Trump a réitéré ses attaques contre le vote par correspondance, affirmant sans preuve qu'il est source de fraude massive. « Les élections de 2020 ont été truquées, et nous ne laisserons pas cela se reproduire », a-t-il déclaré lors d'un meeting en Floride. Ces propos inquiètent les défenseurs du droit de vote, qui craignent que cela ne décourage la participation électorale.

Les conséquences pour les midterms

Les élections de mi-mandat, prévues le 8 novembre, détermineront le contrôle du Congrès. Les républicains sont favoris pour reprendre la Chambre des représentants, mais les démocrates espèrent conserver le Sénat. L'ingérence présumée de Trump pourrait polariser davantage le scrutin et exacerber les tensions politiques.

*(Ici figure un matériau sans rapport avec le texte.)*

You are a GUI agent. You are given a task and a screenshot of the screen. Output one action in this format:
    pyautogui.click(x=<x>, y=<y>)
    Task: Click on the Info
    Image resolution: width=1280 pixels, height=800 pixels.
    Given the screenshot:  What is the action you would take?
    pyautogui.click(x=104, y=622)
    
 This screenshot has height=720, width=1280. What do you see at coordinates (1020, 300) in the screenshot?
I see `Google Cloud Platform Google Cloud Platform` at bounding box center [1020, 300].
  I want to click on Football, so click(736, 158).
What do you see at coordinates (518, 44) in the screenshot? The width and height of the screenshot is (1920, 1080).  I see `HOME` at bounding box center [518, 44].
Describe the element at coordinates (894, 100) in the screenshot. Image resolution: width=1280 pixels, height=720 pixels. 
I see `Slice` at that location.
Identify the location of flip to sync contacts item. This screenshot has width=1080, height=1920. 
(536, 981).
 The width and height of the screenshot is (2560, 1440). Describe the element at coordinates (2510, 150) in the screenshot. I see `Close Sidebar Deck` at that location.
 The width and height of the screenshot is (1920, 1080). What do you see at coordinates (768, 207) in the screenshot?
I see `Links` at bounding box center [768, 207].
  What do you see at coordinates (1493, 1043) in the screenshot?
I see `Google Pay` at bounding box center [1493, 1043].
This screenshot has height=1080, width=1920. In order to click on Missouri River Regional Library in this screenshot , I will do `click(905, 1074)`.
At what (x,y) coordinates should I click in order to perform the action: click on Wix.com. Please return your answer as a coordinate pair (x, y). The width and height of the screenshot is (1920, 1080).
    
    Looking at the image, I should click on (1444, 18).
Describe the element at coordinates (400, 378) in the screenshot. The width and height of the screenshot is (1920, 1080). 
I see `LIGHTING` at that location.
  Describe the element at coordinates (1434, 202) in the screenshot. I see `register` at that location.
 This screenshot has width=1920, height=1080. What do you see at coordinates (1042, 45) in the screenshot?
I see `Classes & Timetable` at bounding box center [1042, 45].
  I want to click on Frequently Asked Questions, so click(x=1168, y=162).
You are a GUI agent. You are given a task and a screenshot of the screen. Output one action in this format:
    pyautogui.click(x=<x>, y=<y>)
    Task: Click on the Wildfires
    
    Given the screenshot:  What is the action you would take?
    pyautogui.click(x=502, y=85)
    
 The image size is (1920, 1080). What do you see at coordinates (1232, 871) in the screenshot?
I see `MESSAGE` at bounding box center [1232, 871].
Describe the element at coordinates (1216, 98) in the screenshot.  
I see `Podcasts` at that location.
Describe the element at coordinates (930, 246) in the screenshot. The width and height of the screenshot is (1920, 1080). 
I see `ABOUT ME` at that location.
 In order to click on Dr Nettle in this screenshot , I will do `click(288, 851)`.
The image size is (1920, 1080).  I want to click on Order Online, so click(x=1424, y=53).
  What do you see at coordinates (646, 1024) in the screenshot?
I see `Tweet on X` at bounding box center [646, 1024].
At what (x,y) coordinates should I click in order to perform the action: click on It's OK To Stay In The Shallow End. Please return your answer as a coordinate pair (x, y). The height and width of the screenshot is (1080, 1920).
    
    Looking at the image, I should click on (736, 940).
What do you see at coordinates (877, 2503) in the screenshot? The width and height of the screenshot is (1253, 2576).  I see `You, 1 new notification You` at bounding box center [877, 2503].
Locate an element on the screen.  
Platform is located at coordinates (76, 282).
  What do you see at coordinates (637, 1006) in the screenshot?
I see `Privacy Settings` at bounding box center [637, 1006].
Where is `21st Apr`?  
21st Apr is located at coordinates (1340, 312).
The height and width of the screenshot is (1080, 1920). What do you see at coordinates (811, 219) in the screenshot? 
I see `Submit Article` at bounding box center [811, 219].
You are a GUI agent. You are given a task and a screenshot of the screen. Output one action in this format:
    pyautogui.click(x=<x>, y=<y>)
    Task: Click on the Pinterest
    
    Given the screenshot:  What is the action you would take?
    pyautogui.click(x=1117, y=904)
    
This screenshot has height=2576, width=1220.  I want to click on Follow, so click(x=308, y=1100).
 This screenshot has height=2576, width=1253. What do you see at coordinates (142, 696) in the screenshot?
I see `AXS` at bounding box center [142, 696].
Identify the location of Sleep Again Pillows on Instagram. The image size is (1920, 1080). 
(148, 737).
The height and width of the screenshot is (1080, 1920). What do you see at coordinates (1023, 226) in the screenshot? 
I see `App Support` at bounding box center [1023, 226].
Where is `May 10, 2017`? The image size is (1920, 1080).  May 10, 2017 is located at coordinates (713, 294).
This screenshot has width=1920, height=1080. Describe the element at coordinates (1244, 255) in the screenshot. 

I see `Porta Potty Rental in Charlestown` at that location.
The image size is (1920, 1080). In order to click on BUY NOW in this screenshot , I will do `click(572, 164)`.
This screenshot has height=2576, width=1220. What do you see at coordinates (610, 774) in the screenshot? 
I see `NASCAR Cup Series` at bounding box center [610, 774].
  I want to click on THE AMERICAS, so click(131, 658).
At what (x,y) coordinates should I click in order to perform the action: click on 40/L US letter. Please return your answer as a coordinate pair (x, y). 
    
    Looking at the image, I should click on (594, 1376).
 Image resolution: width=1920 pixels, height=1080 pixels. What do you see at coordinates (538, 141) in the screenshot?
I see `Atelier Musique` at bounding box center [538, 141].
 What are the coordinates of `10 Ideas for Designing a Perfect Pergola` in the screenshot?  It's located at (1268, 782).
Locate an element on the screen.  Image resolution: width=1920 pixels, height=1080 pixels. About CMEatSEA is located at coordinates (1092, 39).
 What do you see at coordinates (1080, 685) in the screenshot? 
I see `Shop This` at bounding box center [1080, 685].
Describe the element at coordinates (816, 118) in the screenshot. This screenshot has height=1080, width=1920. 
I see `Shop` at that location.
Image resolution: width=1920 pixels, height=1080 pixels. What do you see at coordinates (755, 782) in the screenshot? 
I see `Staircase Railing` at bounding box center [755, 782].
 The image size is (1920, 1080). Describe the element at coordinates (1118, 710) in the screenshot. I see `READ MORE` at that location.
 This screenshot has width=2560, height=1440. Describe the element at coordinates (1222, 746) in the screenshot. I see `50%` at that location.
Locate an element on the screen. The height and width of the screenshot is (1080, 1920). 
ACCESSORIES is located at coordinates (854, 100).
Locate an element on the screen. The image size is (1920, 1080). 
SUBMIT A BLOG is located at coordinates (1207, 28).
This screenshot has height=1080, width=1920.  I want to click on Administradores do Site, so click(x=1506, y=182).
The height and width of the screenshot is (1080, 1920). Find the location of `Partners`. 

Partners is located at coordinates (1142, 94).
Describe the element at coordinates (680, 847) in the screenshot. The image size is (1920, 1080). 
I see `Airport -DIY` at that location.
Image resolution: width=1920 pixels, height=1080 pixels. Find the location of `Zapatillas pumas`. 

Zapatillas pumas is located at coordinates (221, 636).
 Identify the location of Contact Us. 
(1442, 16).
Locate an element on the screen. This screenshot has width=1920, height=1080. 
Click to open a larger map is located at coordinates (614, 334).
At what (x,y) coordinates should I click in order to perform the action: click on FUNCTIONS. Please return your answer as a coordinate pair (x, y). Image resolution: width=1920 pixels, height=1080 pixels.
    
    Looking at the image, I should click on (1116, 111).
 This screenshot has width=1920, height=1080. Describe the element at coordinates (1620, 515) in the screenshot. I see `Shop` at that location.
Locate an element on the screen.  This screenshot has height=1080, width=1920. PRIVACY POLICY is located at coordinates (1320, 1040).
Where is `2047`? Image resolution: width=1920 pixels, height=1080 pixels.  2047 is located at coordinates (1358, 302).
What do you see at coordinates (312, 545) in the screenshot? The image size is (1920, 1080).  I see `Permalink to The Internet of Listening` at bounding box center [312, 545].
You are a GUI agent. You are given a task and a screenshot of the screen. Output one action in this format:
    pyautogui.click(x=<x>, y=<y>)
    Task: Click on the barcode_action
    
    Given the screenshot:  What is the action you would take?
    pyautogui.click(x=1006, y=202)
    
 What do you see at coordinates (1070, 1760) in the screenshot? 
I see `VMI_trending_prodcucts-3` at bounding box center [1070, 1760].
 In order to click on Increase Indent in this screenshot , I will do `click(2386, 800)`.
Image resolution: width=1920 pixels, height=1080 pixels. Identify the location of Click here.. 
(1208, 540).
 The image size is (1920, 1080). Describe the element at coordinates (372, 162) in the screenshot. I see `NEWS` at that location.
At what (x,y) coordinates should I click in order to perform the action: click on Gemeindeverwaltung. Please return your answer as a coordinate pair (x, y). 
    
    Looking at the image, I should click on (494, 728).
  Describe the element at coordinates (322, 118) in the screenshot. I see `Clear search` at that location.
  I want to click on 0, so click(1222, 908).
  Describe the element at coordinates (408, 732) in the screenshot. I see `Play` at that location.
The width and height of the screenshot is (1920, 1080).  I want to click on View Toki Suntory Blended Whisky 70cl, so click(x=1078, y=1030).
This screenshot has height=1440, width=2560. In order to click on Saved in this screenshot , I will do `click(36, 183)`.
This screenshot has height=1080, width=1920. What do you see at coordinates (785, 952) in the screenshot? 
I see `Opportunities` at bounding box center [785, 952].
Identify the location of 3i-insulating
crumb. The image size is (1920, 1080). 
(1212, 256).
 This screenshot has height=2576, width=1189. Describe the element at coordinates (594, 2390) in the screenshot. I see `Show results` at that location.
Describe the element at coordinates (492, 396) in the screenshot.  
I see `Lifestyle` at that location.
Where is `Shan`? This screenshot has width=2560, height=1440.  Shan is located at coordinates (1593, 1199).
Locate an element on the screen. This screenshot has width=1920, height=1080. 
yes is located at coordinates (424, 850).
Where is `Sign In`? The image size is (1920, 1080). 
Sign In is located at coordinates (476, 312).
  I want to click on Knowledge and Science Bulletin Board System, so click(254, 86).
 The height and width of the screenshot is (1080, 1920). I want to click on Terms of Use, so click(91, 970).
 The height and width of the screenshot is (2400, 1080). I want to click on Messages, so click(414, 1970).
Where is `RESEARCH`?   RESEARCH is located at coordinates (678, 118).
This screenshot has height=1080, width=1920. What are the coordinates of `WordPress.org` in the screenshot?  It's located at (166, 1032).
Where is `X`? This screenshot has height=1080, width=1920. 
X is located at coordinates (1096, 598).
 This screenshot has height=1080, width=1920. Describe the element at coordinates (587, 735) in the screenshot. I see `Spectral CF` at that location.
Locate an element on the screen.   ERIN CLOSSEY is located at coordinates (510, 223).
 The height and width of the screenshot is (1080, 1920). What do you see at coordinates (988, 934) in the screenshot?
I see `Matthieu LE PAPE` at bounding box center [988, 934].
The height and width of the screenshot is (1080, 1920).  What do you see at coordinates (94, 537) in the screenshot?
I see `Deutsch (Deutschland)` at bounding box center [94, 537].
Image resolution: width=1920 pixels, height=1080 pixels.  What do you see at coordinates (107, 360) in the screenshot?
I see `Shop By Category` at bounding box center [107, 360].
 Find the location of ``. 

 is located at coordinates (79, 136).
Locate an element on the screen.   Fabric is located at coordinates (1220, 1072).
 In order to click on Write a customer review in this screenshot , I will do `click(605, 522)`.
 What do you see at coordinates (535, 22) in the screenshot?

Selon un sondage Reuters/Ipsos, 64 % des Américains estiment que la démocratie est en danger, un chiffre en hausse depuis 2020. Les experts redoutent des contestations post-électorales similaires à celles de 2020, notamment si les résultats sont serrés.

Les réactions des autorités

Le ministère de la Justice a mis en place une task force pour surveiller les menaces contre les travailleurs électoraux, tandis que plusieurs États ont renforcé leurs mesures de sécurité. « Nous ne tolérerons aucune intimidation », a averti le procureur général Merrick Garland. Malgré cela, des centaines de responsables électoraux locaux ont signalé des menaces et des pressions depuis 2020.

En Arizona, un comté a même refusé de certifier les résultats des primaires, invoquant des irrégularités, une décision critiquée par les deux partis. Ces incidents alimentent les craintes d'une crise de confiance dans le système électoral.